Step 4 — Insurance, bonding, and worker classification
At minimum you need a general liability policy ($1M/$2M is standard) and, if you carry keys or alarm codes, a janitorial bond. Expect $600–$1,400/year for liability and $100–$200/year for a $10K bond from carriers like Hiscox, Next, or Thimble.
Ohio treats W-2 cleaners and 1099 contractors very differently. Misclassification penalties are meaningful — when in doubt, classify cleaners as W-2 employees and add workers' comp.
Step 5 — Vehicle, equipment, and the OH route economics
You don't need a van to start. Most operators run a sedan, SUV, or minivan they already own and add a decal kit, totes, and a 2-tier supply system. See the vehicle mockup gallery for what your daily driver can look like once branded — and the vehicle advantage page for why this matters for margins in a state the size of Ohio.
Equipment, supplies, and branding for a one-vehicle operator typically lands in the $1,500–$4,000 range — an order of magnitude less than the $60K–$120K total cash needed to open a national cleaning franchise in Ohio. See the full breakdown on the cleaning business startup costs page.
Step 6 — Get customers in Ohio (without buying a franchise)

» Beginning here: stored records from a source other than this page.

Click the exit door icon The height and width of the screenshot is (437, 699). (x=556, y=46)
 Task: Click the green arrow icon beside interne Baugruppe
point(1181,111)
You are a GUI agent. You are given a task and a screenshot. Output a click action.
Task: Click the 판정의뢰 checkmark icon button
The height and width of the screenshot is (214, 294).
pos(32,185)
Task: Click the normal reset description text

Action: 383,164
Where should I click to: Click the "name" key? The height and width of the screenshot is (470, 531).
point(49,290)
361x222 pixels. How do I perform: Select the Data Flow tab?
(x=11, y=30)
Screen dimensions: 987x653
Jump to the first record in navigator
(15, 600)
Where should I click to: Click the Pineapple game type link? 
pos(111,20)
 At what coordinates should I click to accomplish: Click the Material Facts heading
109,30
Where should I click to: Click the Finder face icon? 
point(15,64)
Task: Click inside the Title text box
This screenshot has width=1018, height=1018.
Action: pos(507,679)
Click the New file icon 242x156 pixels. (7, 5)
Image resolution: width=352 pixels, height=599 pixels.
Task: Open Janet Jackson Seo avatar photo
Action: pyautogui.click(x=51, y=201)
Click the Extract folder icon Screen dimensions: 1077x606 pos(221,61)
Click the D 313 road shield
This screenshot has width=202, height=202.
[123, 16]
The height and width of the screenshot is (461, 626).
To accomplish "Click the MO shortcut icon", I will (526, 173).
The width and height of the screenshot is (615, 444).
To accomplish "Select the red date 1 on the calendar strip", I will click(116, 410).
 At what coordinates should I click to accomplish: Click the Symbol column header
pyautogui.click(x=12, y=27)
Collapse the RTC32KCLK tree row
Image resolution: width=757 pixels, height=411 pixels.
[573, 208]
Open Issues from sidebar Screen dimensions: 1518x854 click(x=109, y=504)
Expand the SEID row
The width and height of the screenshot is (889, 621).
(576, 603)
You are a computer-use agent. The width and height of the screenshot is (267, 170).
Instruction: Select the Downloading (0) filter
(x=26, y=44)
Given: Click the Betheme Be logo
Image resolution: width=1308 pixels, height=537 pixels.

The hardest part of starting a cleaning business in OH isn't paperwork — it's filling a route. Google Business Profile, neighborhood referrals, and consistent uniformed appearance do most of the early heavy lifting. National franchises charge $40K+ in fees largely to provide a brand, a booking funnel, and a call center. The CleanBucks operator model gives you those tools without royalties or territory taxes — you keep what you earn in Ohio.